- THE MAGAZINE
- FOOD MASTER
Food Engineering bestowed its top honor to Sierra Nevada Brewing Co. (SNBC), Chico, CA. Accepting the award at the event held last month in Las Vegas and sponsored by Atlas Copco, SNBC Sustainability Coordinator Cheri Chastain reviewed the features that earned the facility this honor.
The craft brewer got its start in 1980 with a humble investment in used dairy equipment and packaging machines, and from its beginnings, found it necessary to conserve and recycle whenever possible to keep costs down. Today, the plant is active in conserving energy and water, reducing emissions, using efficient transportation systems and recycling wherever it can. The goal is to be as self-sufficient as possible.
To reduce energy, Chastain says heat recovery equipment has been installed to capture excess heat from boilers, fuel cells and kettles. Energy-efficient controlled lighting is used throughout, and electronics and equipment were chosen to minimize the use of energy. Monitoring equipment keeps track of the process and facility energy expenditures, and employees were trained to save energy.

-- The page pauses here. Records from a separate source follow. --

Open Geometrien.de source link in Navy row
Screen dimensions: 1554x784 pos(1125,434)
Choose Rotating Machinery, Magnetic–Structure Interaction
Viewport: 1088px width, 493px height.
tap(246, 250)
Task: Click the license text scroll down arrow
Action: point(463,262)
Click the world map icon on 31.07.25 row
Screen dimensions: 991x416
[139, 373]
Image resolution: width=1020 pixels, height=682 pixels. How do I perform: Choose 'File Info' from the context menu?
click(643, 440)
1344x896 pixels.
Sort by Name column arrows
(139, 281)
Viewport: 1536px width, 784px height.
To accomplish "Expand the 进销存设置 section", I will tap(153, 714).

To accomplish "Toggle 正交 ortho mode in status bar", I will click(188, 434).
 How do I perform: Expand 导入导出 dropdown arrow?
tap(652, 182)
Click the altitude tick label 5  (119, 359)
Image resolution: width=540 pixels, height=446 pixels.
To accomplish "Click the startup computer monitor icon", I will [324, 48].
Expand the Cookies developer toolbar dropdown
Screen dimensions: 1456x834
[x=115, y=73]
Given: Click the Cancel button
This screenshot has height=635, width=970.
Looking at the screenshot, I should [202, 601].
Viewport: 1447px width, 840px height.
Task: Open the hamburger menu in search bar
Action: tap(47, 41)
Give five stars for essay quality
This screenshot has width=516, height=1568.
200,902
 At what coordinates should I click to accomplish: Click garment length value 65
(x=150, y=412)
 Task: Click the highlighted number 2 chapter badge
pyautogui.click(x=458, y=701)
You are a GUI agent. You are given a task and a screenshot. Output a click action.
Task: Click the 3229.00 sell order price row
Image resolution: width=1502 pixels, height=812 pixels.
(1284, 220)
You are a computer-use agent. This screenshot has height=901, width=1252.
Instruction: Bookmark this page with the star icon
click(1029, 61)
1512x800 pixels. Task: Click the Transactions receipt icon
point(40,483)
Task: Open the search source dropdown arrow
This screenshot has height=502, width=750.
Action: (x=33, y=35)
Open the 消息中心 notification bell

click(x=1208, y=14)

The facility has its own co-generation fuel cells, which generate up to 1.2 MW, and they can be powered by either natural gas or biogas byproducts captured from the brewing process. Waste heat is converted to steam for maintaining brewing temperatures. Food-grade carbon dioxide, recovered from the brewing process, is used for carbonation in bottling, keg pressurization and counter-pressure in holding tanks and provides all of the CO2 the plant requires.
Measures to conserve water-critical in California-include automated CIP systems, efficient cleaning and rinsing systems, scheduling, internal flow meters, hose bib retrofits and education. All these efforts and more keep water usage to about 290,000 gallons per day.
An on-site wastewater treatment plant processes all brewery water, has a two-stage aerobic and anaerobic capability and produces biogas for heating and electricity generation. The brewery is a firm believer of intermodal transport, with rail doing the long trips. In 2008, SNBC diverted 68,000 tons from landfill and avoided $4.5 million in waste hauler charges. Just about everything imaginable at the plant is recycled-from spent grains and yeast to cans, bottles, packaging material, batteries, compost and construction debris.